How does this apply to craft?
Well, craft artisans and software engineers have a lot in common. Both are doing creative work, both have an element of uncertainty in that work, and both need to be flexible about change in what they are building. So industrial new-product development methods can benefit to artisans, too. The particular principle I’m thinking of right now is this:
At first blush, this seems silly. Why would you want to fail faster? We all want to succeed, don’t we?
But the truth is that mistakes are inevitable. What we want to avoid is expensive mistakes – ones we don’t find out about until the very end of the process, when it’s too late, or very expensive/labor-intensive to correct. We’ve all had projects that turned out to be disasters – like the mohair coat I spent months constructing, only to discover that the buttonholes weren’t placed correctly, so the coat gapped open!
The point of “Fail Faster” is that we shouldn’t try to avoid making any mistakes. Instead, we should try to make our mistakes as inexpensive as possible – “Fail faster!” means identifying your mistakes – aka failures – faster, so they will be quicker and easier to fix. The point of the shorter development cycle is that it allows discovery and fixing of mistakes much more quickly than if you did the whole thing at once.
Now, how does this apply to craftwork? It’s very simple.
Sample early and often
Sampling is important in a project precisely because it allows you to fail faster. As an example, consider this image, a Photoshop mockup for a fabric I was designing:
I didn’t like this mockup, so I didn’t use that design in my project. But by sampling it quickly in Photoshop, I discovered within ten minutes that I didn’t like it. So that design error was far less costly than if I’d sat down and woven a physical sample, or, worse, woven up an entire piece! I “failed faster” using this fabric simulation, and it saved me a lot of time and grief.

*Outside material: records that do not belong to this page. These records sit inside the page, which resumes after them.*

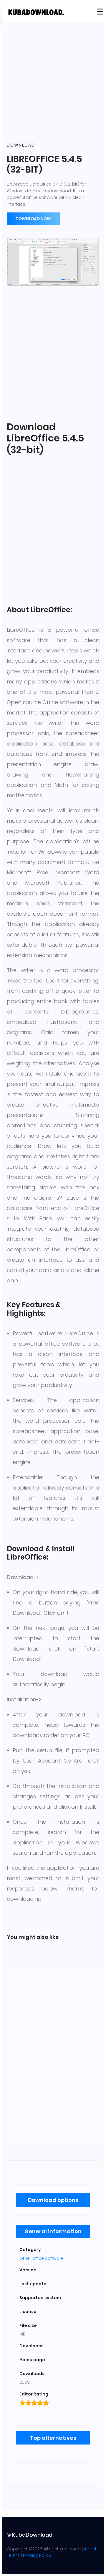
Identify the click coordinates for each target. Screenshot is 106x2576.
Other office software (41, 2258)
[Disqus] (53, 2054)
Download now (33, 219)
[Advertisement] (53, 82)
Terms (13, 2555)
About (90, 2549)
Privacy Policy (37, 2555)
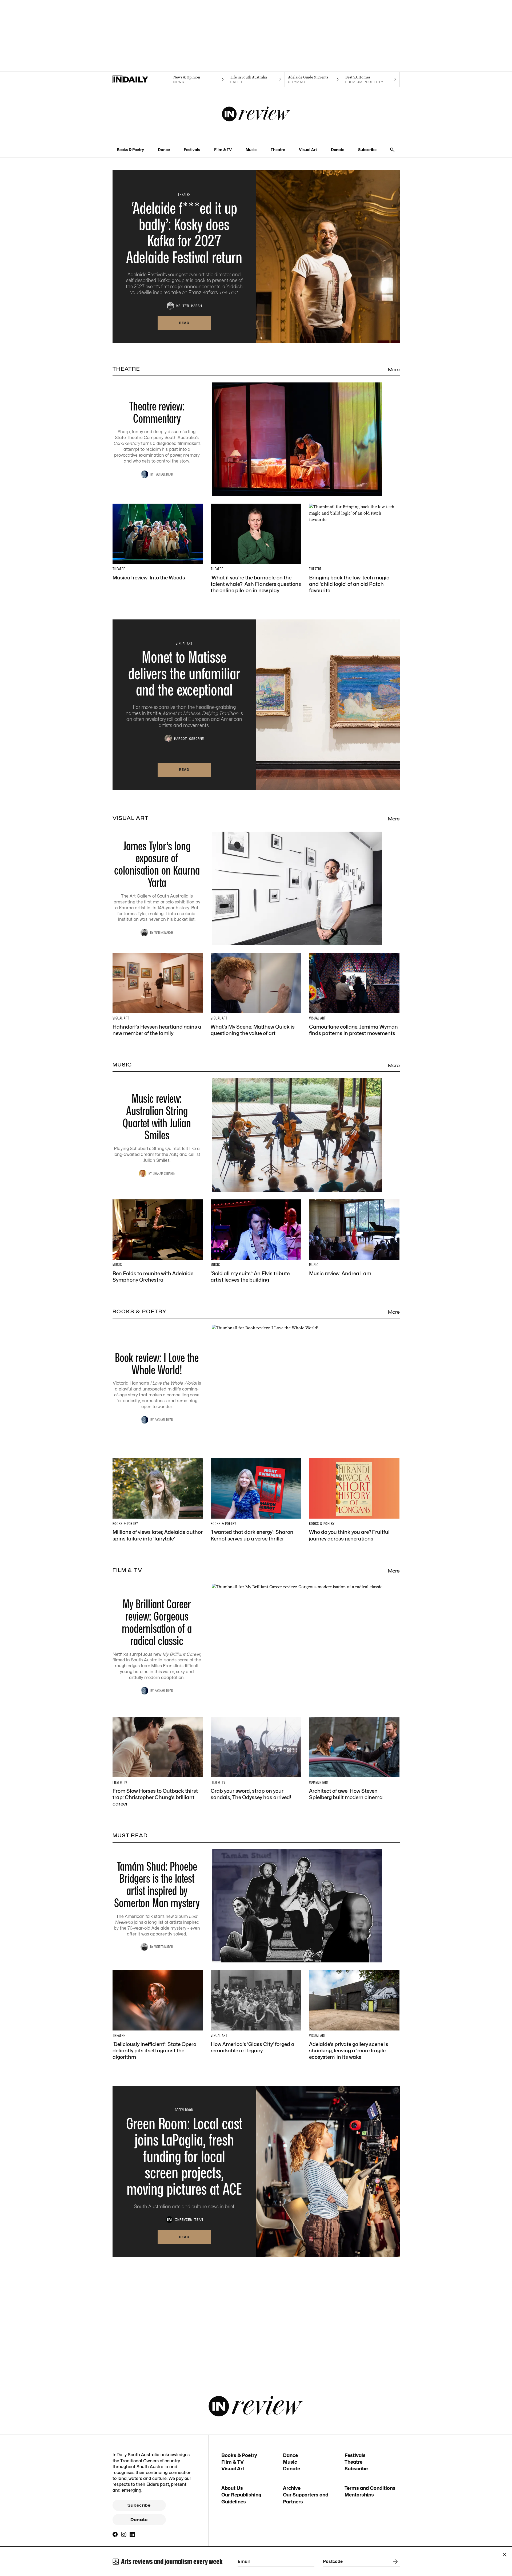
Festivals (192, 149)
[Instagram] (123, 2534)
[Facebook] (115, 2534)
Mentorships (359, 2495)
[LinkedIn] (132, 2534)
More (394, 369)
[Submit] (394, 2561)
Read (184, 323)
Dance (164, 149)
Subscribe (367, 149)
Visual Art (308, 149)
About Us (232, 2488)
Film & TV (223, 149)
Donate (337, 149)
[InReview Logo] (256, 114)
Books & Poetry (130, 149)
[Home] (141, 80)
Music (251, 149)
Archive (292, 2488)
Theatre (278, 149)
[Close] (504, 2554)
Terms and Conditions (370, 2488)
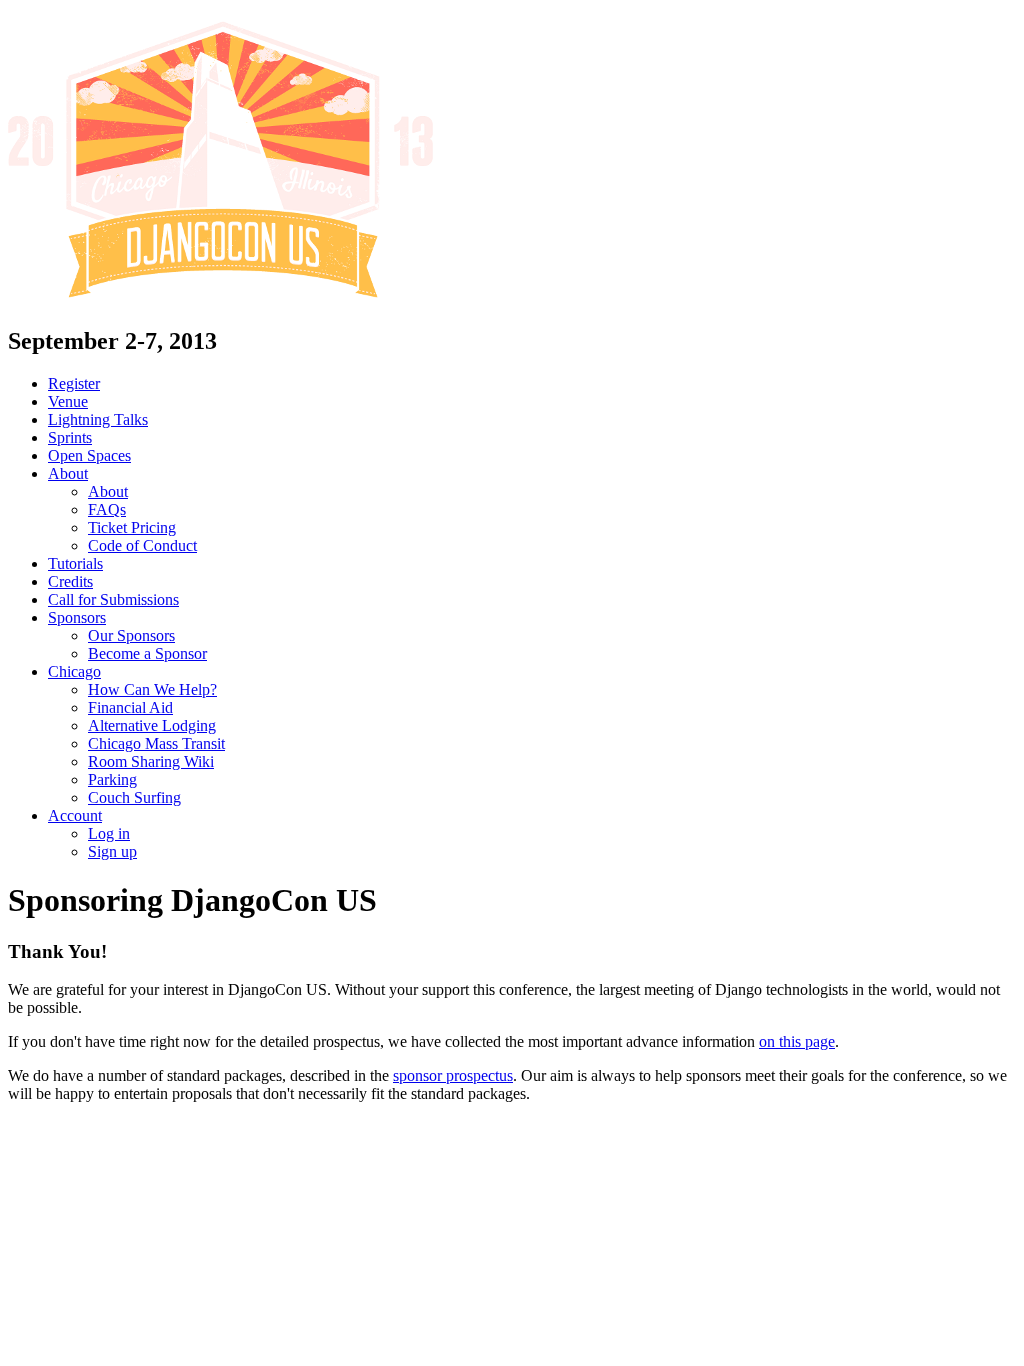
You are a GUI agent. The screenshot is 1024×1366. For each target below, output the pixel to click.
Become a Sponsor (147, 653)
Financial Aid (130, 707)
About (68, 473)
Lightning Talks (98, 419)
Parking (112, 779)
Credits (70, 581)
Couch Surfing (134, 797)
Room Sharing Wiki (151, 761)
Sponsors (77, 617)
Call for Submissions (113, 599)
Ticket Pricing (132, 527)
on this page (797, 1041)
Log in (109, 833)
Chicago (74, 671)
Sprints (70, 437)
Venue (68, 401)
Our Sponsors (131, 635)
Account (75, 815)
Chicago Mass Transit (156, 743)
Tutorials (75, 563)
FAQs (107, 509)
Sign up (112, 851)
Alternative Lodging (152, 725)
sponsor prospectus (453, 1075)
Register (74, 383)
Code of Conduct (142, 545)
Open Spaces (89, 455)
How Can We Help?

Sampling is a way of reducing the cost of errors. Instead of developing a monolithic project to a set of untried specifications – basically, gambling everything on a single throw of the dice – sampling allows you to develop things iteratively, trying out new ideas and fixing mistakes in short development cycles. The bigger the project and the more uncertainty around it, the more value there is to sampling – to failing faster.